E allora forse è qui il punto: Il Diavolo veste Prada 2 non deve parlare a chi siamo state, ma a chi siamo diventate. E se possibile, a chi oggi guarda alla moda non come un mondo da conquistare, ma come una struttura da decostruire.

Il lavoro da sogno è ancora quello che ci consuma?

Non serve aver messo piede in una redazione patinata per sapere che il mondo creativo, sotto certi lustrini, può essere stancante, competitivo e spesso ingestibile. Lo racconta bene Roberta Lippi nel suo libro The Magazine, un memoir schietto e ironico che smonta dall’interno l’idea romantica del “posto figo” in cui lavorare. E in fondo è lo stesso cortocircuito su cui si regge Il Diavolo veste Prada, che da sempre mette in scena una verità doppia: bellezza e tossicità, successo e sacrificio, glamour e burnout. Solo che allora non lo chiamavamo così. Era “farsi le ossa”, “restare finché non te ne vai tu”. Oggi, invece, lo chiamiamo con il suo nome: fatica cronica.

Oggi abbiamo un nome per tutto: overworking, hustle culture, burnout, e sappiamo che secondo un report del 2023 dell’Organizzazione Mondiale della Sanità, il 40% dei lavoratori under 35 in Europa presenta sintomi da stress cronico legati alla sfera professionale. E se negli anni 2000 Andy era pronta a mollare tutto per la carriera dei sogni, oggi siamo molto più inclini a mollare tutto per riprenderci un weekend senza notifiche.

Il punto è: quanto siamo cambiate? E quanto è cambiata la narrativa che ci dice che solo il sacrificio produce valore? Forse non vogliamo più essere Andy. Ma nemmeno Miranda. Forse vogliamo solo una moda che ispiri senza consumare, un lavoro che entusiasmi senza bruciare, e dei film che lo raccontino senza semplificare troppo.

Chi vestirà Miranda, Andy ed Emily nel sequel?

Diciamolo chiaramente: uno dei motivi per cui Il Diavolo veste Prada 2 ha fatto esplodere l’hype è la moda. Non tanto come concetto astratto, ma i look, i vestiti, gli outfit da sgranare frame dopo frame. In questi giorni sono comparse le prime foto dal set, street look newyorkesi, cappotti strutturati, spalle nette, e immediatamente è scattata la caccia allo stilista: chi vestirà le protagoniste oggi, vent’anni dopo?

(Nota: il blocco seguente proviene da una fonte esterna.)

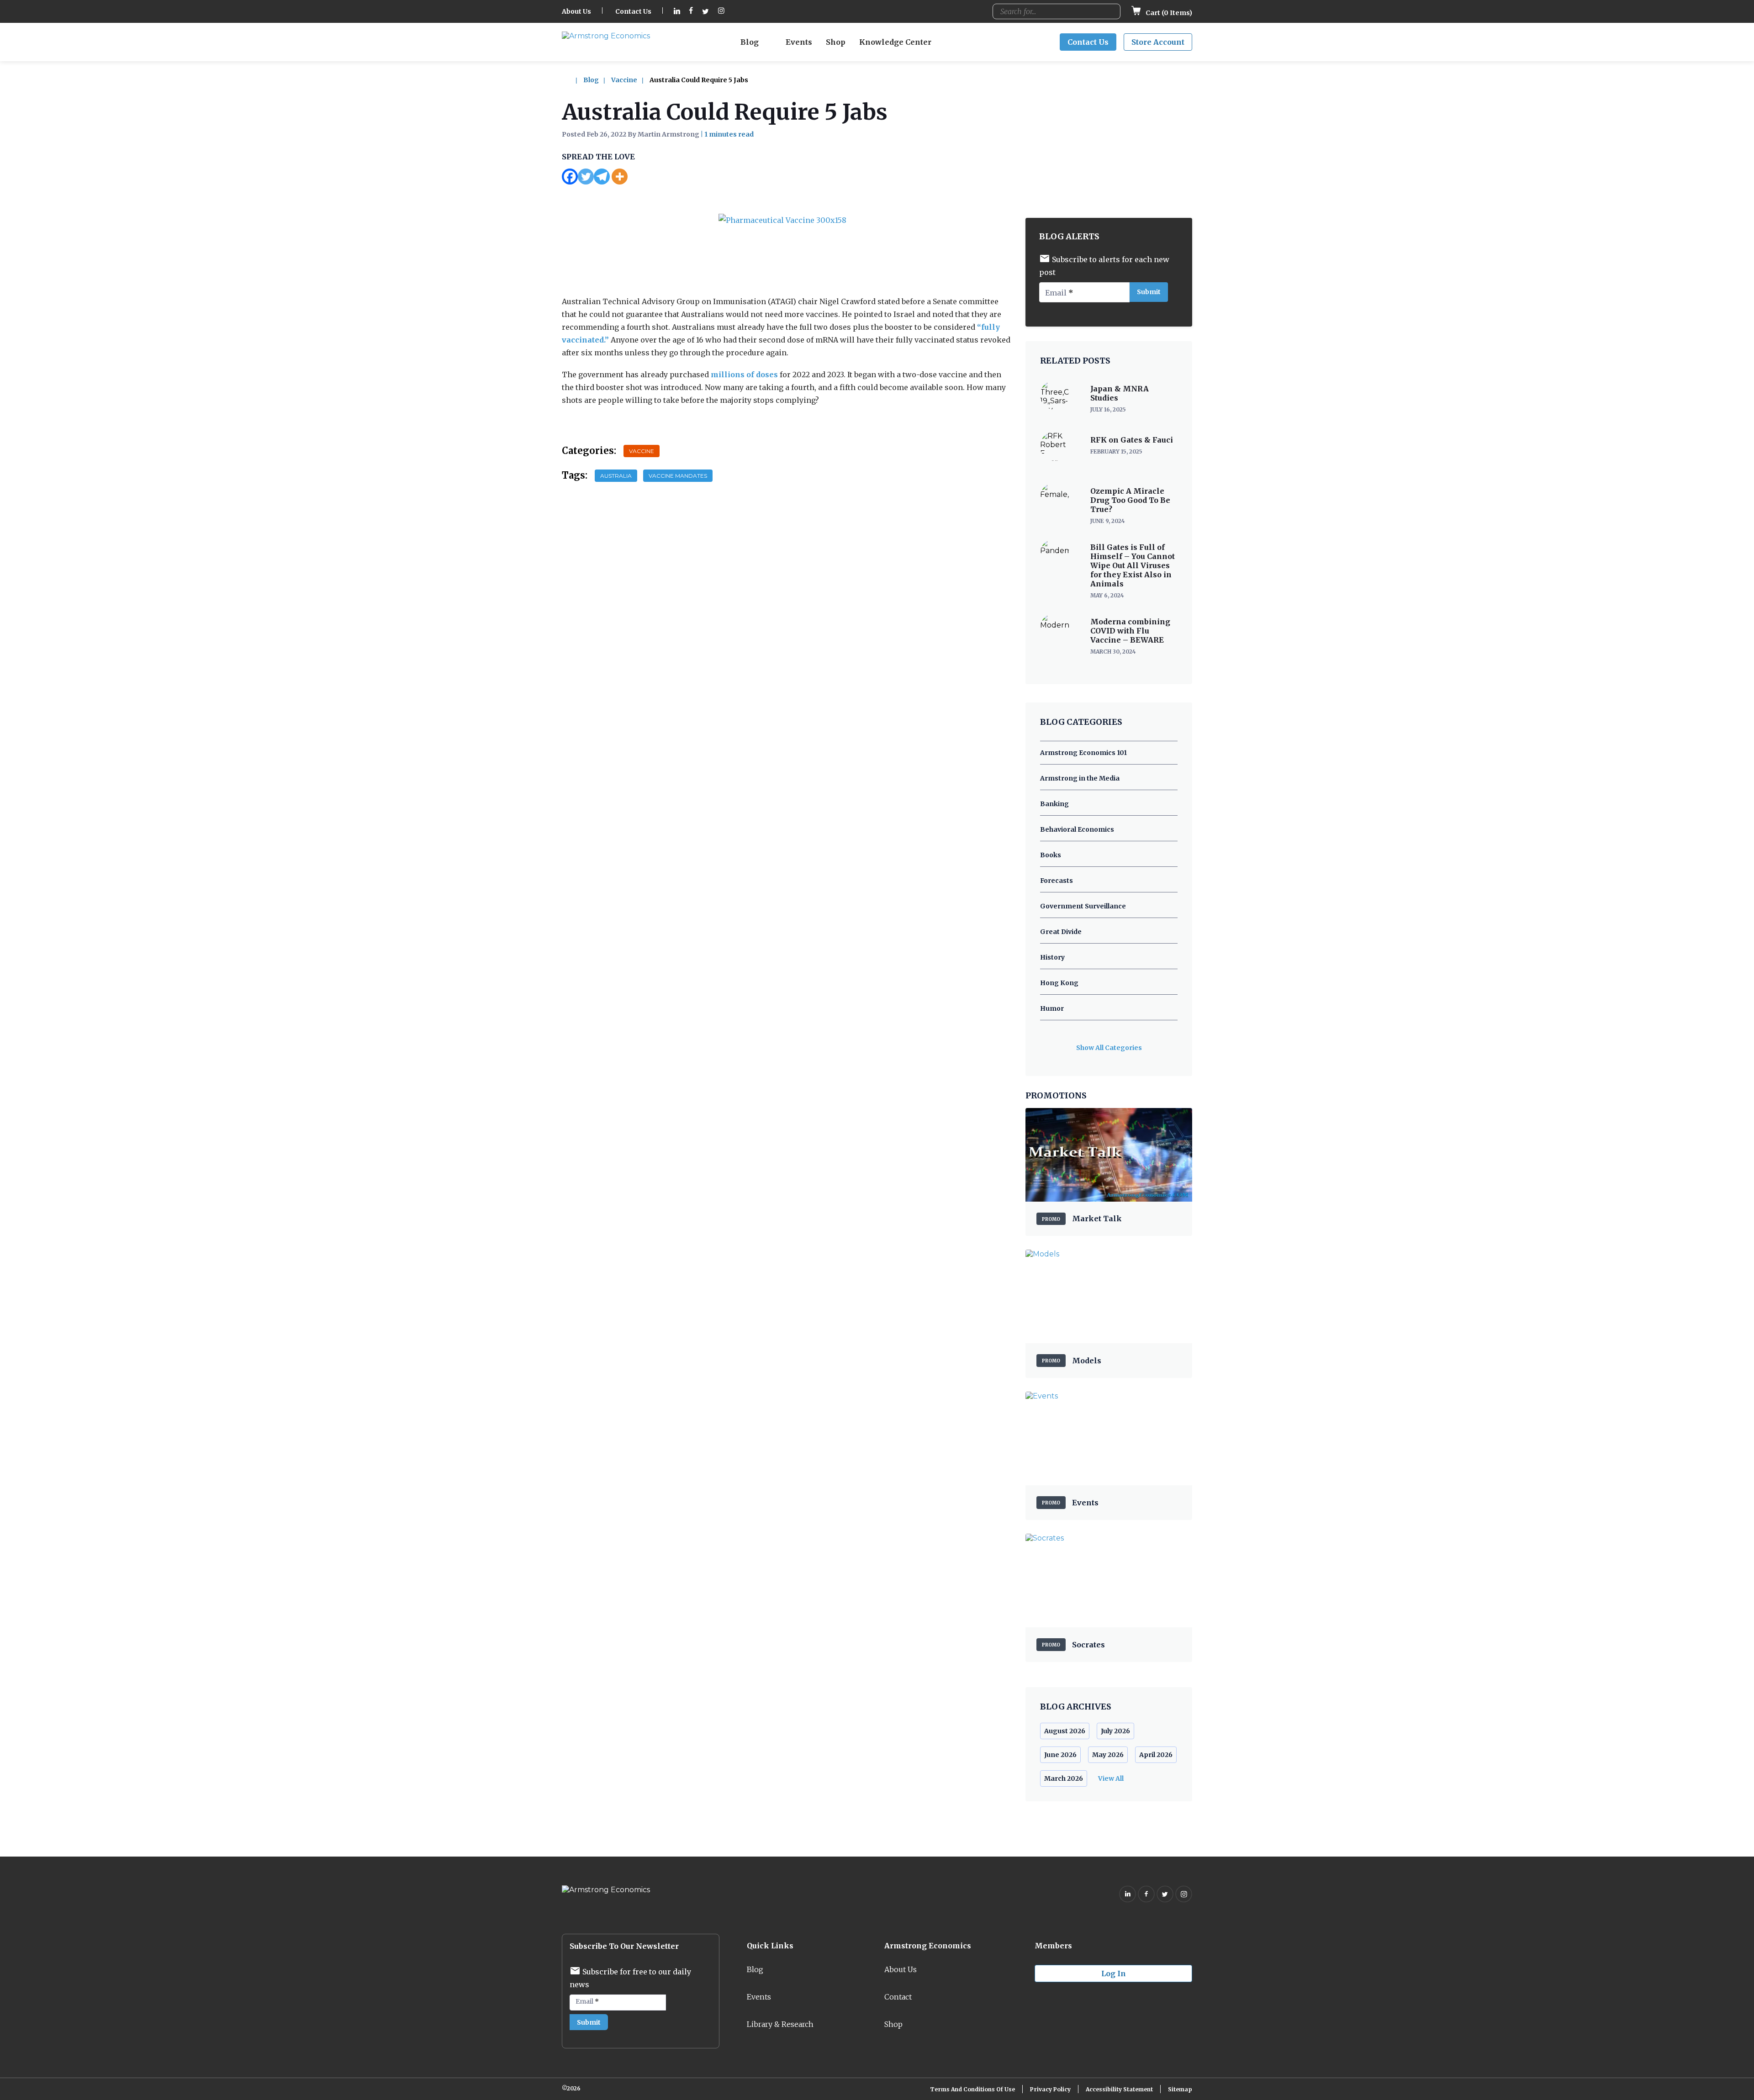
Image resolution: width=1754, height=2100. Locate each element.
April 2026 (1156, 1755)
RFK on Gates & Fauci (1131, 439)
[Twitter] (586, 177)
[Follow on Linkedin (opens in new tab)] (677, 11)
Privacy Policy (1050, 2089)
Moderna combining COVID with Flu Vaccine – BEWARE (1130, 630)
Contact (898, 1996)
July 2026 (1115, 1731)
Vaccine (624, 80)
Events (799, 42)
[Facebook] (570, 177)
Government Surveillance (1083, 906)
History (1052, 957)
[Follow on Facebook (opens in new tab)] (691, 11)
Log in (1113, 1973)
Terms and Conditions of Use (972, 2089)
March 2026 (1063, 1778)
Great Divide (1061, 932)
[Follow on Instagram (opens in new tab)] (721, 11)
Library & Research (780, 2024)
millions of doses (744, 374)
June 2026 (1060, 1755)
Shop (835, 42)
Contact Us (633, 11)
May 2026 (1108, 1755)
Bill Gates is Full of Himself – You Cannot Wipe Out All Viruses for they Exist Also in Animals (1132, 565)
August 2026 (1064, 1731)
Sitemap (1180, 2089)
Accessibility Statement (1119, 2089)
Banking (1054, 804)
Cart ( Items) (1168, 13)
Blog (749, 42)
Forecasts (1056, 880)
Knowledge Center (895, 42)
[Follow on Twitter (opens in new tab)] (705, 11)
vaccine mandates (678, 475)
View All (1111, 1778)
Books (1050, 855)
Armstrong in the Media (1080, 778)
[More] (619, 177)
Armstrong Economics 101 (1083, 753)
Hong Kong (1059, 983)
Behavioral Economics (1077, 829)
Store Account (1157, 42)
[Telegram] (602, 177)
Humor (1052, 1008)
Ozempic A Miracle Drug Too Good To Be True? (1130, 500)
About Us (576, 11)
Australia (616, 475)
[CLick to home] (572, 80)
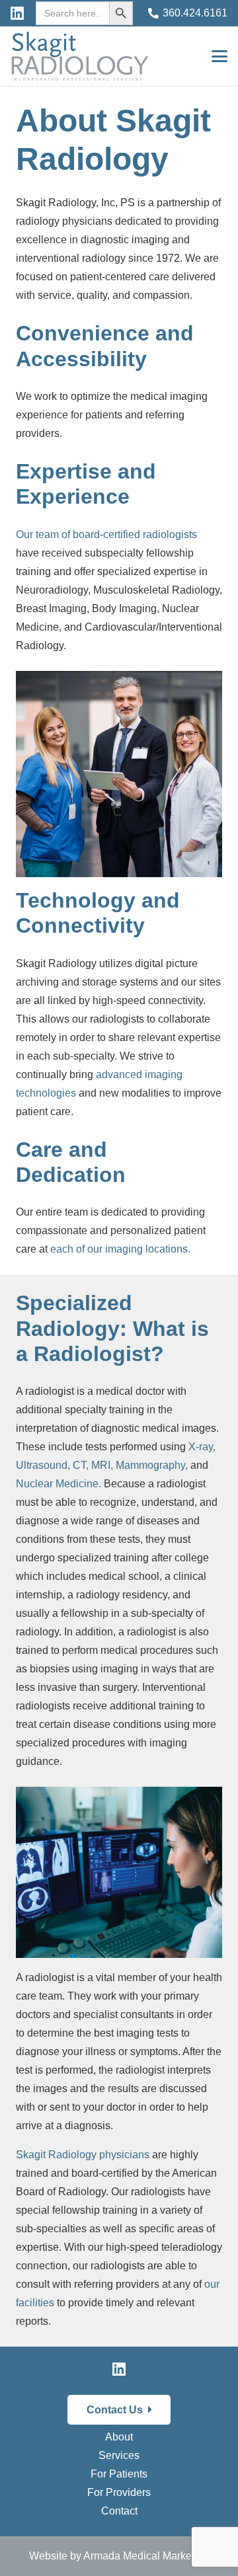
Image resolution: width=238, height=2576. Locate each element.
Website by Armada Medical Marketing (119, 2555)
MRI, (102, 1465)
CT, (81, 1465)
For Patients (119, 2473)
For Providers (119, 2492)
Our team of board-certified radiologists (106, 534)
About (119, 2436)
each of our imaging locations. (120, 1249)
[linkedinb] (17, 13)
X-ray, (202, 1446)
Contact (119, 2511)
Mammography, (152, 1465)
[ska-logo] (80, 56)
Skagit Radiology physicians (82, 2154)
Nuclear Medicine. (58, 1483)
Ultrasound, (43, 1465)
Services (119, 2455)
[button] (219, 56)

Nel primo film il guardaroba era curato da Patricia Field (la stessa di Sex and the City), con un cast di brand che definì un’epoca: Chanel, Valentino, Dolce & Gabbana, Calvin Klein, Donna Karan, Prada, ovviamente. Andy indossava una giacca Chanel con stivali a coscia, Emily alternava colli in pelliccia e tubini avvitati, e Miranda fluttuava tra cashmere bianchi, occhiali da sole neri e borse Birkin come se fossero sacchetti del pane.

Oggi la domanda è: ce le immaginiamo ancora così? Oppure qualcosa cambierà?

C’è chi ipotizza un ritorno di Field (che però ha dichiarato di non essere coinvolta), mentre circolano voci su Micaela Erlanger (stylist di Lupita Nyong’o) o Gabriella Karefa-Johnson per portare uno sguardo più aggiornato. I brand? Potrebbero essere The Row, Loewe, Balenciaga, Alaïa, JW Anderson — marchi capaci di unire eleganza estrema, ironia e potere visivo. E poi c’è l’ipotesi più intrigante: Emily diventata PR di sé stessa, vestita in Ferragamo da head-to-toe, e Andy? Forse non più “messa a posto”, ma consapevolmente imperfetta, tra trench oversize e sneakers cult.

Il punto è che oggi non basta un completo firmato per diventare iconica: servono identità, coerenza e narrazione visiva. E noi saremo lì a guardare, screenshot alla mano.